When audiences came to see the show, we were the first play to open in the West End [after lockdown] and the first NEW play. I think people were so hungry for the live experience and Cruise is loud and brash and all of those things and I think it’s such an ultra-high octane live experience, people were so receptive to it, so emotional behind their medical masks that it landed well. We also made it loud, because we knew people were coming out of isolation. So we emphasised all of that and made it so that you would want to dance. We were just expressing how we felt and the audience seemed to feel the same.
The story is about taking nothing for granted. So aside from it being a queer play, it struck that chord, we must never take anything for granted and in a way, it does feel as if those lessons have been forgotten with the pandemic.
And the music! Was that an easy ask as a backdrop to the 80s?
I wanted the music to be in the DNA of the play and that‘s why I worked so closely with John Patrick Elliott [who wrote the music]. I brought a few pages of text to our first workshop, and he brought samples of 80s music. And we started mixing it together. That means the show has musicality in its veins and that’s how I want my show. I love traditional shows and when it works it absolutely blows me away, but there’s no shame in putting on a show and entertaining people.

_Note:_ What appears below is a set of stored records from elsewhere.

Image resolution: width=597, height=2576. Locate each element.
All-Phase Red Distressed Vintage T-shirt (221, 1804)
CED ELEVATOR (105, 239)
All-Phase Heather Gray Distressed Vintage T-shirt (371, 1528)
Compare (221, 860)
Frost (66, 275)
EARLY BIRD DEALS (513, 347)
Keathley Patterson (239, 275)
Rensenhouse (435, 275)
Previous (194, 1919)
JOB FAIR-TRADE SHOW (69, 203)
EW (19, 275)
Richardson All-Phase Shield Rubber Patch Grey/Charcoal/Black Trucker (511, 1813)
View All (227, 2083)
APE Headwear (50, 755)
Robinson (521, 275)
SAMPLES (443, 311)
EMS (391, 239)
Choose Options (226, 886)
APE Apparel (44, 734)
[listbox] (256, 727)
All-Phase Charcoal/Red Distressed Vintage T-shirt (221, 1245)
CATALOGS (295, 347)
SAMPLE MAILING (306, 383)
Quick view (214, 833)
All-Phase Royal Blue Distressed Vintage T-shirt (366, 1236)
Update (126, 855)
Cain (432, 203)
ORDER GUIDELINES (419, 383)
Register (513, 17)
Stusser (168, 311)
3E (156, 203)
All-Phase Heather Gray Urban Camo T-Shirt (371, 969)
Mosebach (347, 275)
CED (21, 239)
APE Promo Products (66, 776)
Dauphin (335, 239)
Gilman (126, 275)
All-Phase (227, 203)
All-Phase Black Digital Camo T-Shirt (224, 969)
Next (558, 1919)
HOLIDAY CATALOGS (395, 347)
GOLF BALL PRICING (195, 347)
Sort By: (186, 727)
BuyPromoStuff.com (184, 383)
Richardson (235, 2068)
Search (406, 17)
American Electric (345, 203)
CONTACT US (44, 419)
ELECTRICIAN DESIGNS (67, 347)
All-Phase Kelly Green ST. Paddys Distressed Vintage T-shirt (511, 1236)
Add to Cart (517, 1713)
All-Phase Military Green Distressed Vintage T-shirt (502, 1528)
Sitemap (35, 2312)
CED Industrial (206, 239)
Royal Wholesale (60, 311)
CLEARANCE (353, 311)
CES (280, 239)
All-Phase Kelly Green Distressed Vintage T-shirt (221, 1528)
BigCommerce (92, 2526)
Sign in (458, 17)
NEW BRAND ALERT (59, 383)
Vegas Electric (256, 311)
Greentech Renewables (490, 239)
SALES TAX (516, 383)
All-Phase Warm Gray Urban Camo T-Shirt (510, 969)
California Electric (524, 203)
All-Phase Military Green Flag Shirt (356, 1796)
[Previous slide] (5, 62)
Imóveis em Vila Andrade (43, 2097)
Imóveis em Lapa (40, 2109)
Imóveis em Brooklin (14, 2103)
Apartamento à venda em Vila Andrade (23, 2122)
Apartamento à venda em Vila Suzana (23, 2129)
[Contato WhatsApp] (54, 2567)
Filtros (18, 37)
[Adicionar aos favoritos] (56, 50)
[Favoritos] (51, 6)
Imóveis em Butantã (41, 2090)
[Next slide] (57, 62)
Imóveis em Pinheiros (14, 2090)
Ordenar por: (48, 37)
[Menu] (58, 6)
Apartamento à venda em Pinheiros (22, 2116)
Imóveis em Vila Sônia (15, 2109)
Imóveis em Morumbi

The performance is demanding but what a gift to an actor. Was it tough to let it go?
It’s a strange thing because I did tailor it so closely to what I can do and doing the first run after not doing anything for quite a while, did hit me like a 10-ton truck! And then I was much better prepared for the second West End run because I knew what was coming and it really is a marathon for a performer. But I am so thrilled to hand over to someone else in South Africa and I hope to do so in other places.
Were you surprised that South Africa was the first contender for staging Cruise outside of the UK?
I suppose I was surprised that South Africa was the first outside of the UK, but I was also cheered by it and love it. Obviously South Africa’s history with HIV and AIDS is well known, so on that front it struck me as completely logical. I didn’t really dare think that it would be done outside of the UK, and I did wonder how idiosyncratically British and London it is. Would it make it inaccessible to audiences in other parts of the world? I’m eager with anticipation to see how Cape Town audiences receive the piece. All I can say is, ENJOY.
Cruise – directed by Josh Lindberg – runs at The Avalon Auditorium in The Homecoming Centre, Cape Town from Wednesday 12 to Sunday 30 April 2023. Tickets are R195 and bookings are via Quicket.